Another problem has to do with which salaries count as instructional as
opposed to those calculated as overhead.
Clark said he would prefer to see superintendents and school boards taken out
of the classroom number but said other school employees who are just as vital as
nurses should be included, such as bus drivers, janitors and cooks.
Currently, if small school corporations merge and use savings from the
elimination of superintendents and school boards for teachers, the percentage
would not move because those dollars are already counted in the classroom
number.
“We don’t think that makes sense,” Clark said.
A third criticism of the system is that it discriminates against growing
school districts that have to construct new school buildings to keep up with the
population. That’s because every increased dollar spent on debt hurts the
classroom percentage.
Both Briggs and FWCS Chief Financial Officer Kathy Friend agreed their
numbers are high in part because they have stagnant or declining enrollment and
haven’t had any significant building projects in recent years.

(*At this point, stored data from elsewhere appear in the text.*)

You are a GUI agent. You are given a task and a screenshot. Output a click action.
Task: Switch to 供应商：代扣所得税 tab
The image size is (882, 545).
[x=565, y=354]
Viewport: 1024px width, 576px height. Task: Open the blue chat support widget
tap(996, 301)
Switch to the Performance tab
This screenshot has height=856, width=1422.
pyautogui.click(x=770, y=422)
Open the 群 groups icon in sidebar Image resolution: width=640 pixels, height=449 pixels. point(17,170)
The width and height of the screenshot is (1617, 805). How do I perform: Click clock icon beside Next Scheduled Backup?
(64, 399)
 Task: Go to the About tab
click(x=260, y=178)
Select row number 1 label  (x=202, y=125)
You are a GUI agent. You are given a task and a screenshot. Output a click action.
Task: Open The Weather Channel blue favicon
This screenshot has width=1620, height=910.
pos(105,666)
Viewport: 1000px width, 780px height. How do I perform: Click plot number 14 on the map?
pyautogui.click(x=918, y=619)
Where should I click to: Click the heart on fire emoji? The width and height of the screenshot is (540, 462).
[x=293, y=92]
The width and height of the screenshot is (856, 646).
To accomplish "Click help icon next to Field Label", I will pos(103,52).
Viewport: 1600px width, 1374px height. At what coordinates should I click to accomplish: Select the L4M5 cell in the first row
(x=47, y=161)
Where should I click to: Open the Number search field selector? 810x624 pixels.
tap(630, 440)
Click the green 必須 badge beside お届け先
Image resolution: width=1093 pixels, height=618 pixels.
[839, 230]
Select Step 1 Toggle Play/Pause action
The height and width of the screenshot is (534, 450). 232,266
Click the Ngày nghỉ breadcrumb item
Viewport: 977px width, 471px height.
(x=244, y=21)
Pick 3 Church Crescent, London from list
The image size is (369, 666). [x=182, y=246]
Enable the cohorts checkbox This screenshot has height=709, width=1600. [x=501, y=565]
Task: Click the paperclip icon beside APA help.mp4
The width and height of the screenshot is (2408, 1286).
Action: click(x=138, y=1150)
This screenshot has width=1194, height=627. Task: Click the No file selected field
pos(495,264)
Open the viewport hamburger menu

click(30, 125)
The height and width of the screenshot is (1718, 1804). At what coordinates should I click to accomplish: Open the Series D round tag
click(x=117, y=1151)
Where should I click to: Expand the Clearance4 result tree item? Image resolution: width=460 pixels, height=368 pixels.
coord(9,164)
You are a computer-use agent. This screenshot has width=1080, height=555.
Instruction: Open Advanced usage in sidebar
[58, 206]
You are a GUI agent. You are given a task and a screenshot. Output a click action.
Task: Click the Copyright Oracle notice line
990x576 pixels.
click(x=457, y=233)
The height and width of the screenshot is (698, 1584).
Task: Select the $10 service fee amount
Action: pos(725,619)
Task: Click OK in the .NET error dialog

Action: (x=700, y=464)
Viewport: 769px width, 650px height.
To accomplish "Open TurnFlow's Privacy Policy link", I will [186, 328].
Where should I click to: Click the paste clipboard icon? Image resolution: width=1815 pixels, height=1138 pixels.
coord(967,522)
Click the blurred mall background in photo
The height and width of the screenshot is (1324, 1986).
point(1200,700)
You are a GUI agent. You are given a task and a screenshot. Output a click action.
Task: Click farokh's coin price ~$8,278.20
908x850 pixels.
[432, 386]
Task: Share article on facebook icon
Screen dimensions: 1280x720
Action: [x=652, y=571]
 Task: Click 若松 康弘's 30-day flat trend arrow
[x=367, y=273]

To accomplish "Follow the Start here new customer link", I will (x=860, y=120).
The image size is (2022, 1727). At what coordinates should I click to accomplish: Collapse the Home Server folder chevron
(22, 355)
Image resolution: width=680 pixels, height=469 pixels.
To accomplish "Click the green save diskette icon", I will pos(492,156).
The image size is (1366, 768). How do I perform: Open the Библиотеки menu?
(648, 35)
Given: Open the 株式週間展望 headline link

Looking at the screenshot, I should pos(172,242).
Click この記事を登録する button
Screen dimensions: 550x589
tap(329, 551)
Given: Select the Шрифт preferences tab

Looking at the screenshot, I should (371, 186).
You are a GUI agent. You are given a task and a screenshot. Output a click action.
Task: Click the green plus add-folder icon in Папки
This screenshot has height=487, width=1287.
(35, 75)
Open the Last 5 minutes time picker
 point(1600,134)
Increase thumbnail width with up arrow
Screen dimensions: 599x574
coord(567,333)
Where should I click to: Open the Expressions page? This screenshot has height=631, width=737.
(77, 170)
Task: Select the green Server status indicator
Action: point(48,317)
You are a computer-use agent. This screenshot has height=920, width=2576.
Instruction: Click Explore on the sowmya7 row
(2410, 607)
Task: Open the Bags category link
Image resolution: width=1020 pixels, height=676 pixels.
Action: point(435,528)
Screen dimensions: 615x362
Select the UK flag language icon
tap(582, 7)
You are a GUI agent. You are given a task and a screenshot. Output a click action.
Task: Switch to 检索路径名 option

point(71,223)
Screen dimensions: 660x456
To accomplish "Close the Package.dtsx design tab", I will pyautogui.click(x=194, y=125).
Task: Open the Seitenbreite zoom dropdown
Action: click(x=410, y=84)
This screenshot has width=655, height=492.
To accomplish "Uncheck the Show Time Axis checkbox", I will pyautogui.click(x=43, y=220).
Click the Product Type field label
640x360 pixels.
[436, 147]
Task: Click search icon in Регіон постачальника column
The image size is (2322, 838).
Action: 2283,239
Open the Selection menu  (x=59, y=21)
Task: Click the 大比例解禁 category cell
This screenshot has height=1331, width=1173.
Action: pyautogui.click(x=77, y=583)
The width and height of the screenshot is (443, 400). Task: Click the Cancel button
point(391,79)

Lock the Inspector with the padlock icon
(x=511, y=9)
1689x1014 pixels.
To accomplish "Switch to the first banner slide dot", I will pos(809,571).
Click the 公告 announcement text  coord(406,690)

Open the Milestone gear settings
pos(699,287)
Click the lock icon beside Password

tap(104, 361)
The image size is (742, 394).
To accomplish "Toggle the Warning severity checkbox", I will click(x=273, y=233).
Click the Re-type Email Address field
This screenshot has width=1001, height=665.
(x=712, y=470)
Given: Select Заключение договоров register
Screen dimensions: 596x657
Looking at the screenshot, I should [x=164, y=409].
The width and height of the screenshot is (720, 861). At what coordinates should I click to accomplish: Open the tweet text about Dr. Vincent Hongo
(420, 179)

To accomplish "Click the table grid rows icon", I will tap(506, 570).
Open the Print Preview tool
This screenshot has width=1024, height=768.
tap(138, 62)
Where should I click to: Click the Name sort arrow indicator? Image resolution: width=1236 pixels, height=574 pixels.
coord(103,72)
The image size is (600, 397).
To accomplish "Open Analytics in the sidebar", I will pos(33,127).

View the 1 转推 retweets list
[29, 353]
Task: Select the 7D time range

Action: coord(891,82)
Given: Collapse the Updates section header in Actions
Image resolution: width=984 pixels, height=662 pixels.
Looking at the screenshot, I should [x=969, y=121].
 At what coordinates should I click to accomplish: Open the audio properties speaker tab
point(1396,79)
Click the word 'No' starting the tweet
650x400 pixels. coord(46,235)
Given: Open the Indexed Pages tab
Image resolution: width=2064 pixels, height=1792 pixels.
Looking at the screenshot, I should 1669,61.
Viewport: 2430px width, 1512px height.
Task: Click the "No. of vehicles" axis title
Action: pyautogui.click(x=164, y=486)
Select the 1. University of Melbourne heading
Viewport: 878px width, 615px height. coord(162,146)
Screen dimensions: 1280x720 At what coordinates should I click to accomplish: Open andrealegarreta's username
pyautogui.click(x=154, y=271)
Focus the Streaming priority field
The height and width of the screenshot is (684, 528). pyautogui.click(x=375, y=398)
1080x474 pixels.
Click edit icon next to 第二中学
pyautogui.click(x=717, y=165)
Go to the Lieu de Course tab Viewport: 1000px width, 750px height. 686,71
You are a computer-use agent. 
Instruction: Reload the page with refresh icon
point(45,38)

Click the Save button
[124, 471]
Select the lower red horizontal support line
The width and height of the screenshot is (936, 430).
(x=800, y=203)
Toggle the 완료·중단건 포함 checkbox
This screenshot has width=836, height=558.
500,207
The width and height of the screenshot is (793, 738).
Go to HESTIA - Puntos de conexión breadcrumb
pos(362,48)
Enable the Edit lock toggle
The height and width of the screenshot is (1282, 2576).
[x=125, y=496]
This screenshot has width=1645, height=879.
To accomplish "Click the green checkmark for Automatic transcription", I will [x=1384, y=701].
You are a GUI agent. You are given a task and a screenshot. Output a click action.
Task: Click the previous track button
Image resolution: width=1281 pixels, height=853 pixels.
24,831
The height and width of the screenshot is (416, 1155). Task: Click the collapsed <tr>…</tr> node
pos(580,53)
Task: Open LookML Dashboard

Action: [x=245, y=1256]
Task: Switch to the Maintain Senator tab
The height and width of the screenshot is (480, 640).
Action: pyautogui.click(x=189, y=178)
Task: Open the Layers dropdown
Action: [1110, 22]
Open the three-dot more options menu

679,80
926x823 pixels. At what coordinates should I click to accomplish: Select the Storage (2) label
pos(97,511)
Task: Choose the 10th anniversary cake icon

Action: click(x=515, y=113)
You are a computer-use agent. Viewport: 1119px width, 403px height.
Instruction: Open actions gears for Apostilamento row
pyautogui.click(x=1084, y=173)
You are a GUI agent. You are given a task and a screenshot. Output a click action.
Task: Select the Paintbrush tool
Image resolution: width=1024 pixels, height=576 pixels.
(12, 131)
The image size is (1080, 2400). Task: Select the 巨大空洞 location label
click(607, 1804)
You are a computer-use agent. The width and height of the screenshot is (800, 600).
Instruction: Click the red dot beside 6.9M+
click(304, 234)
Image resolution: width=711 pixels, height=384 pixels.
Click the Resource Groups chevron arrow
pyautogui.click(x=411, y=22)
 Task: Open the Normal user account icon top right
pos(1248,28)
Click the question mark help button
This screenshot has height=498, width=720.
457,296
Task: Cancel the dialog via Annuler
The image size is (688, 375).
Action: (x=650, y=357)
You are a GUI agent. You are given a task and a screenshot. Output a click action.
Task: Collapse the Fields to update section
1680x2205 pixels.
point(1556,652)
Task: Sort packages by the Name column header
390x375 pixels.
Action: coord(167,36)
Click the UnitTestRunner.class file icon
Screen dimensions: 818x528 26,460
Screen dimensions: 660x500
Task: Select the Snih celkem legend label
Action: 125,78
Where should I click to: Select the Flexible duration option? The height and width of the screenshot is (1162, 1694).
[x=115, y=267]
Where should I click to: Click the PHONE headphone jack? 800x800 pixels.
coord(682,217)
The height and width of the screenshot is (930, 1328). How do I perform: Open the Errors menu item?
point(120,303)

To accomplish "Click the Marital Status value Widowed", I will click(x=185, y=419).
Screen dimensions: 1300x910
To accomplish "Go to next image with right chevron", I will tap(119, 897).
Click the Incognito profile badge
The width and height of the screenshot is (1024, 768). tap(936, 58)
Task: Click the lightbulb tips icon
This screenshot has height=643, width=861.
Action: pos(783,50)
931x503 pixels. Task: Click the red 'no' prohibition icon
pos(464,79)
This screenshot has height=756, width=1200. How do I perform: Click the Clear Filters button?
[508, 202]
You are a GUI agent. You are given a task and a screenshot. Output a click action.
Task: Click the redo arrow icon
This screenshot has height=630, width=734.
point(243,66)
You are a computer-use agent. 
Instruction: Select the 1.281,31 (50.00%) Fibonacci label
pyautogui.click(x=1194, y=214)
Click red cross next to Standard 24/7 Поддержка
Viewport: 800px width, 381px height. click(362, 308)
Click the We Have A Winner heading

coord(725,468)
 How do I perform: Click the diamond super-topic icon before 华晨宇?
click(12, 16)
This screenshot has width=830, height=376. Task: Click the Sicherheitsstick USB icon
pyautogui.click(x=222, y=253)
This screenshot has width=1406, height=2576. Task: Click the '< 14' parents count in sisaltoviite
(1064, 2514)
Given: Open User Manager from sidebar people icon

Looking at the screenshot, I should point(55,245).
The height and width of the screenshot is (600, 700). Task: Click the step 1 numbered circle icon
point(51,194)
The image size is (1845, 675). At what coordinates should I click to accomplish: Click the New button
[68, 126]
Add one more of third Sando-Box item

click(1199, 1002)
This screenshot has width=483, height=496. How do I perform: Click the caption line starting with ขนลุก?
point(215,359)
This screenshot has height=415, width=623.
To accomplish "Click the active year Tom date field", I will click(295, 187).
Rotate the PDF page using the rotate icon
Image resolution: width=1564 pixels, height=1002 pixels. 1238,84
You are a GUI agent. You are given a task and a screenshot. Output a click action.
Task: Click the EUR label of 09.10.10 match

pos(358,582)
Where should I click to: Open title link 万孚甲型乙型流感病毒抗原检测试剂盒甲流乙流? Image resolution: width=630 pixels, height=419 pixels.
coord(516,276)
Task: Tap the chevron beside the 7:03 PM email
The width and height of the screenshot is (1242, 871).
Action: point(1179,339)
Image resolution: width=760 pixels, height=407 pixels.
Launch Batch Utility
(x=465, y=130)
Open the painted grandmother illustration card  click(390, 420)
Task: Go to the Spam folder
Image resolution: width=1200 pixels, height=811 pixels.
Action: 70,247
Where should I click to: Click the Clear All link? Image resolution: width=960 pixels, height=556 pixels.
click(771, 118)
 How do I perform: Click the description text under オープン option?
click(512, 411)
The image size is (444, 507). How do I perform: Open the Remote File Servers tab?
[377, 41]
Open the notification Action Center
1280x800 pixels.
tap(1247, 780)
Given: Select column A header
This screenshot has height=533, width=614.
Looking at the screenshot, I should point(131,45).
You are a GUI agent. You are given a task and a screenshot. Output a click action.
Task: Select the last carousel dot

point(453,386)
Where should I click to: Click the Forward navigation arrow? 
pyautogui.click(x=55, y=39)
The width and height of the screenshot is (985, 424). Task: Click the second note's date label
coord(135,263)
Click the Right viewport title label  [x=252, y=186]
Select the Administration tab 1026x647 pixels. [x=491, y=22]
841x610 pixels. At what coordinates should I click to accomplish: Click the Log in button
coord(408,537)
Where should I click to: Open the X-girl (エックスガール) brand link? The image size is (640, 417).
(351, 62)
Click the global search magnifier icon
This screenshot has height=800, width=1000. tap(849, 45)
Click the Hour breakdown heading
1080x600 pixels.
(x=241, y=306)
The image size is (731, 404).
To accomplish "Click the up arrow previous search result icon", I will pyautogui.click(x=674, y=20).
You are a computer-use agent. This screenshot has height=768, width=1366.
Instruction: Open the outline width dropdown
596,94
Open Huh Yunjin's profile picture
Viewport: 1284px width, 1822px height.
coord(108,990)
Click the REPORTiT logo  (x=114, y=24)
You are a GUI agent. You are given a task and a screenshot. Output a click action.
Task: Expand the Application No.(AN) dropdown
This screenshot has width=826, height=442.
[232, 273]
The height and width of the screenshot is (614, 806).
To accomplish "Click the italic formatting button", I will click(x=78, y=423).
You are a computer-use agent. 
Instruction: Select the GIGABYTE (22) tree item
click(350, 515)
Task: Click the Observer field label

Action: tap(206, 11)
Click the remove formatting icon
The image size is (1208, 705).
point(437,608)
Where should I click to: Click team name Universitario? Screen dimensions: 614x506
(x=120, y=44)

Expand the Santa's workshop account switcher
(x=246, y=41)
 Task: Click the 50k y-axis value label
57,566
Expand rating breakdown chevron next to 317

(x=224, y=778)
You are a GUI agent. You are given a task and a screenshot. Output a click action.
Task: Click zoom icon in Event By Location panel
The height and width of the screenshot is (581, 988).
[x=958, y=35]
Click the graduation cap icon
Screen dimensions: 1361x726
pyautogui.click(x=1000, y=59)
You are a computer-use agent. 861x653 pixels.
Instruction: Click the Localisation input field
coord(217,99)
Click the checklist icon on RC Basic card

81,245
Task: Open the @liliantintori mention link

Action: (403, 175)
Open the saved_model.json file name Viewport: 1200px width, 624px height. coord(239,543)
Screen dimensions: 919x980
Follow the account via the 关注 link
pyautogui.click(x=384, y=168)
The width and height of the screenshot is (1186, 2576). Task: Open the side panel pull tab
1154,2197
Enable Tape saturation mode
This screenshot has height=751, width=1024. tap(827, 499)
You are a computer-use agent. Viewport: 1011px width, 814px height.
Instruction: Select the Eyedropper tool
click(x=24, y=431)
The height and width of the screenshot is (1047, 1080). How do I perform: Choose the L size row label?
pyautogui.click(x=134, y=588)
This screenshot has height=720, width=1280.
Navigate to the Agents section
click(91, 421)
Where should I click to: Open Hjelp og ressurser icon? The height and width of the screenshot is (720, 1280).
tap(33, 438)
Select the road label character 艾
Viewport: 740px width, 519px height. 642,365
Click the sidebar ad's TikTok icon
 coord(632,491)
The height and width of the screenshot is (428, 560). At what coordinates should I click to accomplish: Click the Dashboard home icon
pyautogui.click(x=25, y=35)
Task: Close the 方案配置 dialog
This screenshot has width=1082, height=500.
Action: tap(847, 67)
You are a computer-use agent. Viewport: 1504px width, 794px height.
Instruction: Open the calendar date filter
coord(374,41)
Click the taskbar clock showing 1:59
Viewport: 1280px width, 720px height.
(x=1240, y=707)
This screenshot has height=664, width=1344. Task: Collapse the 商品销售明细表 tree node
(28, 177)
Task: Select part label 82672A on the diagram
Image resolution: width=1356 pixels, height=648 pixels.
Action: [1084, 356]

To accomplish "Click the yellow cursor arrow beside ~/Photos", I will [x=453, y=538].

“Because we have low debt it shifts our dollars to the first and second
category,” Friend said. “Growing schools can’t help that they have to
increase debt. In a way they are getting punished.”
Clason also noted that in the late 1990s the state changed the way schools
could pay for teacher retirement packages. So they let schools borrow money to
pay off future retirement benefits and pay it back out of the debt service levy,
another reason Whitko’s percentage isn’t as good as it could be.
Moving percentage
Some of these small issues are part of an overall criticism that the
percentage includes money spent from property tax funds that districts aren’t
allowed to transfer.
That is why the dollars-to-the-classroom bill would allow districts to move
money from those funds to other educational programs with permission from the
Office of Management and Budget.
This is essentially the first step in eliminating the funding silos or
buckets the state currently uses.
Ryan Kitchell, director of the state OMB, said the bill requires a district
to pass a resolution saying the transfer will not cause a shortfall in that fund
and also does not allow the district to come back and ask for an increase in its
levy at a later time.
“We heard from districts that the money is boxed in and can’t be used in
the classroom so this is a response,” he said.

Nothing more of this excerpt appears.